# CHALLENGE
Could you quote the lines below word for word, starting at the line that contains "You are a GUI" and stopping after the line that contains "click(238, 60)"? Leave the pictures out.

# RECORDS PROVIDED
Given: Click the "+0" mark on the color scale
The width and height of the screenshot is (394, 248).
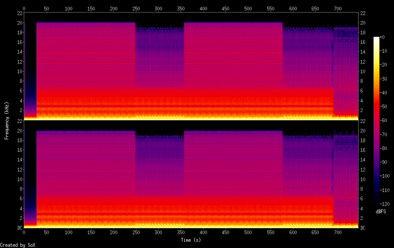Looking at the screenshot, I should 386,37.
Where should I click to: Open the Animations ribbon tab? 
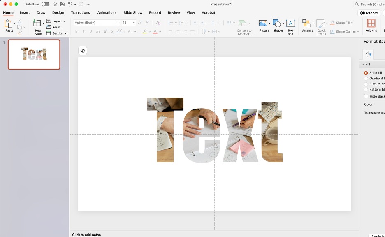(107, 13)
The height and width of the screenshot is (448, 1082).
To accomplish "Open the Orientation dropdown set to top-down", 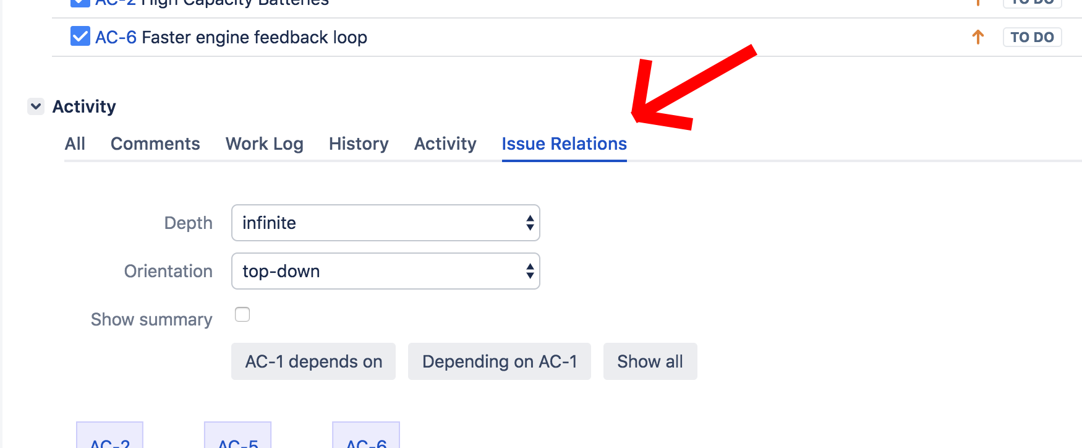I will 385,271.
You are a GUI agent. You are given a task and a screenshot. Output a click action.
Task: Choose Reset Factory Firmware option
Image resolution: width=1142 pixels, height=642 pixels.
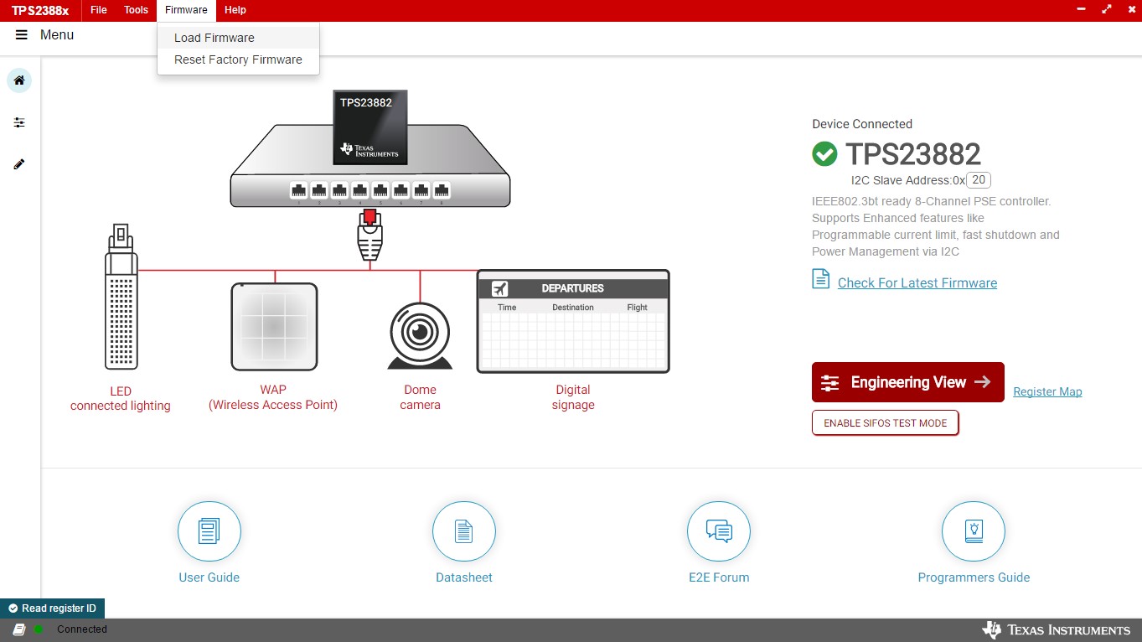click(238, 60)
...
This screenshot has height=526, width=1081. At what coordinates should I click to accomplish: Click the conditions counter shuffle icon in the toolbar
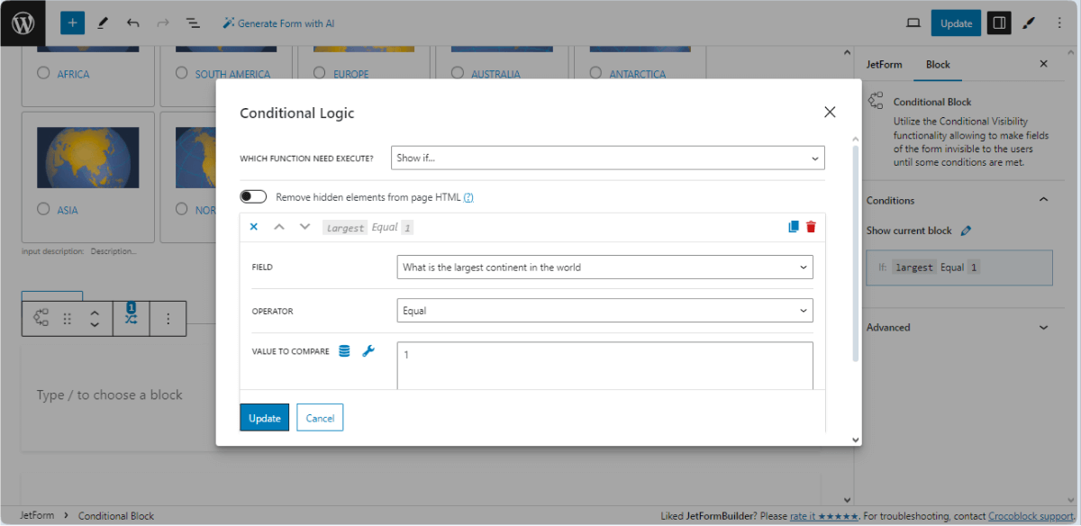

# TASK SOLUTION
You are a GUI agent. You are given a task and a screenshot. Output a click action.
Task: Choose Reset Factory Firmware option
Image resolution: width=1142 pixels, height=642 pixels.
click(238, 60)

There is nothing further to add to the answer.